At the core of my novel, A Time for Peace, is the concept of trauma. Soldiers like Stefan, Rajko and Mikaiho experienced personal traumas and what has become known as collective trauma- that which affects groups or generations of people.

If an individual can’t assimilate a negative experience into her day-to-day life, what happens to a country traumatised by war? Often we focus on whether we won or lost rather than how our identity as a nation was damaged by the effects of war. Without recognising that as a starting point, how can we as a country start to repair the damage?


90% of Dresden was destroyed by bombing in WW2.

According to Cathy Caruth, ‘Psychic trauma involves intense personal suffering, but it also involves the recognition of realities that most of us have not begun to face.’

Trauma is complex.
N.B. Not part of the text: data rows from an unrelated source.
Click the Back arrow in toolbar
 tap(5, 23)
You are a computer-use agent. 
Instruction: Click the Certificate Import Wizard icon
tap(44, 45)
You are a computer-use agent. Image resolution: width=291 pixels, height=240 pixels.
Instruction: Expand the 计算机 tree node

What hit me, in addition to the lorry, was the fact that I could be wiped out in an instant. My response was to avoid driving near lorries, missing the point that in fact I had no/  have no control as to how and when I will die. What I did in the aftermath, was to return to work immediately and try to put the incident to the back of my mind, despite flashbacks and panic attacks. The early drafts of my poem about it, were one way of facing it but even then I glossed over the horror of the moment.

In A Time for Peace, all four male combatants embodied the fear that unexplored historical trauma may bring. When the Serb government ordered the Retreat in November 1915, it included boys aged 13 – 17 because in the past youngsters of that age had been killed or captured. They feared history repeating itself. Later, as we know, the Serbs repeated history themselves.

One of the fascinating topics on the course was ‘Post Memory’ whereby one generation passes on its trauma to the next. We looked particularly at ‘Leaving you’, a poem by Lily Brett. Her mother and father lived in Nazi occupied Poland for five years before being imprisoned in Auschwitz. They both survived, having witnessed the deaths of parents, other relatives and friends. Lily’s mother spoke vividly and movingly about the trauma so much that Lily described in the poem and other writings how her mother’s experience had become her own.

Auschwitz I - Birkenau, Oświęcim, Polonia

Auschwitz I – Birkenau, Oświęcim, Polonia

My granddad who served in France during WW1, spoke little of it. His silence and those of men like him, is now being given a voice. Similarly for WW2. There’s much my parents didn’t say about the bombing of Hull where they and their families lived. They didn’t talk about the deaths of friends and so many people they must have known who were killed. Gradually, the trauma is being examined in literature, film and poetry. We are moving away from interpreting wars in terms of ‘goodies’ and ‘baddies’.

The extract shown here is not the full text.